WHAT TO PRODUCE: From the data below, set down exactly the lines between the one holding "The height and width of the screenshot is (1854, 1226)." and the one holding "Given: Select the Day #3 pricing row", inclusive, and no others.

== RECORDS SHOWN

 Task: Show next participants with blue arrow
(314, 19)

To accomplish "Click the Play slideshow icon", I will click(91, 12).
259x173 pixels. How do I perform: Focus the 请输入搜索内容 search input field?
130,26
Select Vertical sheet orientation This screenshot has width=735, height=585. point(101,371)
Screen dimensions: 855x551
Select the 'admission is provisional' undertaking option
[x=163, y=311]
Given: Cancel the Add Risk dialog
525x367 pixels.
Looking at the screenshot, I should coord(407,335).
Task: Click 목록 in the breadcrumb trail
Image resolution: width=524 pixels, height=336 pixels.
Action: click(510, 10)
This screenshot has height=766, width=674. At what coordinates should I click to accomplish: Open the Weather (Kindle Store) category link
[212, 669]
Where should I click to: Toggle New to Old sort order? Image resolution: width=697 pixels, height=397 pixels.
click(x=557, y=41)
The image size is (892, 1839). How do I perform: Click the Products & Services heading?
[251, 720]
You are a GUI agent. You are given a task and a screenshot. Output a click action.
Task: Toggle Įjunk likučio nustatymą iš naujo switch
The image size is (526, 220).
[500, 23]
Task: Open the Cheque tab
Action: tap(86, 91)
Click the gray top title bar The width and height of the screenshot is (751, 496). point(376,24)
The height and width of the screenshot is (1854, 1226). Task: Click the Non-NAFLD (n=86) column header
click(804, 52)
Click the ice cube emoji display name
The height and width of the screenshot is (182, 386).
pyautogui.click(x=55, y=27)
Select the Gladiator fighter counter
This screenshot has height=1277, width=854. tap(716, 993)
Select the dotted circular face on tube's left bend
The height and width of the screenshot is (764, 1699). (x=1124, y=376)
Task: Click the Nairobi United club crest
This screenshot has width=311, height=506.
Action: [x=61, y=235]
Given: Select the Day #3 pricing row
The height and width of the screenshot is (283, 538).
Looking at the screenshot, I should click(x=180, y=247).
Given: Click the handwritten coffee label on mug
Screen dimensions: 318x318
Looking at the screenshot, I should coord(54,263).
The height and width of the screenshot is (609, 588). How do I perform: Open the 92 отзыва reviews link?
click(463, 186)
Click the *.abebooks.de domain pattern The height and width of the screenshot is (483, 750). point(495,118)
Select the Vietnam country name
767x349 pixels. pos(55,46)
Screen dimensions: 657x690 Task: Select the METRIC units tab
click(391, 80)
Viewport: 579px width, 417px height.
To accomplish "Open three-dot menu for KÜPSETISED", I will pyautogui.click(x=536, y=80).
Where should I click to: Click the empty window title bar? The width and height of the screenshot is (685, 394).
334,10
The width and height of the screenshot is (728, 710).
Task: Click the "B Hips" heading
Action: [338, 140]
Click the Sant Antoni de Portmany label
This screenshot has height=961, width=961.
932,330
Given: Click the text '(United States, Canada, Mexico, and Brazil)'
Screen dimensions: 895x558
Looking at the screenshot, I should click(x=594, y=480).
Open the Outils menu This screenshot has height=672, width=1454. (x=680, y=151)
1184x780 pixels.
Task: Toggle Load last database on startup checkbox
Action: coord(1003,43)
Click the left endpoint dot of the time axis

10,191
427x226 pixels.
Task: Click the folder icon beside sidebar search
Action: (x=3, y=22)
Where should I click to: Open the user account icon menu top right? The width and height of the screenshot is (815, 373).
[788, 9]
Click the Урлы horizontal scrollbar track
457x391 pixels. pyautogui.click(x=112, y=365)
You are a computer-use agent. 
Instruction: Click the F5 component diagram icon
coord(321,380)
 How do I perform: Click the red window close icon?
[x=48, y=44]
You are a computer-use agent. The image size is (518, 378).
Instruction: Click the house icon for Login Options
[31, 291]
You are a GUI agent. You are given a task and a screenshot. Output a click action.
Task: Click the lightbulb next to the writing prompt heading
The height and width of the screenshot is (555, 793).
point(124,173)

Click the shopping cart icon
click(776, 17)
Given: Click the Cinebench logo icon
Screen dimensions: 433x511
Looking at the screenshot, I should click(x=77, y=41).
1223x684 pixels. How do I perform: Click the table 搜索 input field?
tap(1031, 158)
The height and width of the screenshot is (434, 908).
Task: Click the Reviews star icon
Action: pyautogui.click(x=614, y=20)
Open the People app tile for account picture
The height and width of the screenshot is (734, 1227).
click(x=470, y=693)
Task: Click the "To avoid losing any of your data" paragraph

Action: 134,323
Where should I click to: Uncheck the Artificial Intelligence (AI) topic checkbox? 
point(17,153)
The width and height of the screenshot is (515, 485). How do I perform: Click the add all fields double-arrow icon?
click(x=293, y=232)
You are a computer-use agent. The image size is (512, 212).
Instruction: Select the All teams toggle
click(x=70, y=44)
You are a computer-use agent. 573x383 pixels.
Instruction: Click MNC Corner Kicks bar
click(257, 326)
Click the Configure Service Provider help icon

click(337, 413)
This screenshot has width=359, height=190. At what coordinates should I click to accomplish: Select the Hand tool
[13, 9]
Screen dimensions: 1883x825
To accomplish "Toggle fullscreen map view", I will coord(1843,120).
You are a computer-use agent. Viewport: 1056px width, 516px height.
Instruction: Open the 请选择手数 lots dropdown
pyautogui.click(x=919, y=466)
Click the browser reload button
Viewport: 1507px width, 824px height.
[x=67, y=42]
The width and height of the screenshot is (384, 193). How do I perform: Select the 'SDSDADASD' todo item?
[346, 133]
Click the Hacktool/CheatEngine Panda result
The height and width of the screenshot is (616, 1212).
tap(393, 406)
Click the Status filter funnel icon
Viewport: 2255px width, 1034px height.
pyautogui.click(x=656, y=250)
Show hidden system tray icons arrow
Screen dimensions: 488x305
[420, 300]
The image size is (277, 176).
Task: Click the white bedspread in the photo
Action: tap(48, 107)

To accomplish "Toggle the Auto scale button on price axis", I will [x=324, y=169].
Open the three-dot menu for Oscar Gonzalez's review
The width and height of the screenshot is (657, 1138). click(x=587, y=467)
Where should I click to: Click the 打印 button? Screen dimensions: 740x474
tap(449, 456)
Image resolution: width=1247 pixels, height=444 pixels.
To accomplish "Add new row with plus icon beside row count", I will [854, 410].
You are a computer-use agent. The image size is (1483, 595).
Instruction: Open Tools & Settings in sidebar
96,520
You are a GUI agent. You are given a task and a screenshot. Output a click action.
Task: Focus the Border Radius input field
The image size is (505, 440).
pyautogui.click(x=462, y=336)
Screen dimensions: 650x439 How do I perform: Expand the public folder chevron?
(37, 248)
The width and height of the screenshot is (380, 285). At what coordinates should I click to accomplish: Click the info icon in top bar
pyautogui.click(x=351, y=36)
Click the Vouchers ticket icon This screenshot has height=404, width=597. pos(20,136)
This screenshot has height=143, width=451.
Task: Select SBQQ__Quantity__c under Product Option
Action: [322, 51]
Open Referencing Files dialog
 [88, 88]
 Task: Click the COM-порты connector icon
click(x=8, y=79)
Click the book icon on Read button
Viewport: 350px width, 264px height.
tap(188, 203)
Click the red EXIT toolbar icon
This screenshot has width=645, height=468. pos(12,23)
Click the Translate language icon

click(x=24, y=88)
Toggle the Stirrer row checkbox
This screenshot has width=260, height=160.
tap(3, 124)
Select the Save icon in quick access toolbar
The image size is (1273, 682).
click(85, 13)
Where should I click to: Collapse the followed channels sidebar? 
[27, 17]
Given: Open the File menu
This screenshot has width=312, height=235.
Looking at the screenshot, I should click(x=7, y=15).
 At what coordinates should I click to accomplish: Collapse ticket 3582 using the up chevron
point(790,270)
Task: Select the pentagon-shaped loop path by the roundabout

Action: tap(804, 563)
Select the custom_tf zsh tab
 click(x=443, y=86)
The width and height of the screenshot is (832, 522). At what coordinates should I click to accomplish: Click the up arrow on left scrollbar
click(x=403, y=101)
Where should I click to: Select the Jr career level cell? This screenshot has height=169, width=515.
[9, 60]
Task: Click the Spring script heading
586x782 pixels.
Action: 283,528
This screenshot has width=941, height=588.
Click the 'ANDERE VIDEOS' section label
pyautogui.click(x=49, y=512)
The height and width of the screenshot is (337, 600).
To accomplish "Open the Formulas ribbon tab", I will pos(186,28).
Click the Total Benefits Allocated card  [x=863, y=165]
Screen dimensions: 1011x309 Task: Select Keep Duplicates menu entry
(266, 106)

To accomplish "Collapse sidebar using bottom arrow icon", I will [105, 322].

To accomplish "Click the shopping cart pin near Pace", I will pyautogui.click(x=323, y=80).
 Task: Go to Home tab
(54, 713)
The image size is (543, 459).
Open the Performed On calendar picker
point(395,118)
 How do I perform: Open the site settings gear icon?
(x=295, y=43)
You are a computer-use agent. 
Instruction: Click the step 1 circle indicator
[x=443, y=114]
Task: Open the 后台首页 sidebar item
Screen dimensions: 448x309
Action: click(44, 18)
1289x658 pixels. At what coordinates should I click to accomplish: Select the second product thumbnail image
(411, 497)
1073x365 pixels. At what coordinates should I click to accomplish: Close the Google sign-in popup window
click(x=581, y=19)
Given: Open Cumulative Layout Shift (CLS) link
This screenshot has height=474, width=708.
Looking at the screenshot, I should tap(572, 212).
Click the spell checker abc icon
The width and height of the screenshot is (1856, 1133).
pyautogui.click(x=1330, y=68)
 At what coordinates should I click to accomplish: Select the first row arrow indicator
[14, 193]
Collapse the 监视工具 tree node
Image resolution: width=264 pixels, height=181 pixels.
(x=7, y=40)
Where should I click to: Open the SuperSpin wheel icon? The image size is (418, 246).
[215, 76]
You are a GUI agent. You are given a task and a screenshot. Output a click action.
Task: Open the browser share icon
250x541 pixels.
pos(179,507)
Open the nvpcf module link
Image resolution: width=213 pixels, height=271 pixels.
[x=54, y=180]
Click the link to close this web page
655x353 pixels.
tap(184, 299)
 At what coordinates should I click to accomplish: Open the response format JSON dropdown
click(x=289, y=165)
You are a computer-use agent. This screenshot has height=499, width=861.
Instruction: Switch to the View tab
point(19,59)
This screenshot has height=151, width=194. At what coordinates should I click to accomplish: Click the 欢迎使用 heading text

====

REPLY TO THE EXERCISE:
The height and width of the screenshot is (1854, 1226). Task: Click the Non-NAFLD (n=86) column header
click(804, 52)
Click the ice cube emoji display name
The height and width of the screenshot is (182, 386).
pyautogui.click(x=55, y=27)
Select the Gladiator fighter counter
This screenshot has height=1277, width=854. tap(716, 993)
Select the dotted circular face on tube's left bend
The height and width of the screenshot is (764, 1699). (x=1124, y=376)
Task: Click the Nairobi United club crest
This screenshot has width=311, height=506.
Action: [x=61, y=235]
Given: Select the Day #3 pricing row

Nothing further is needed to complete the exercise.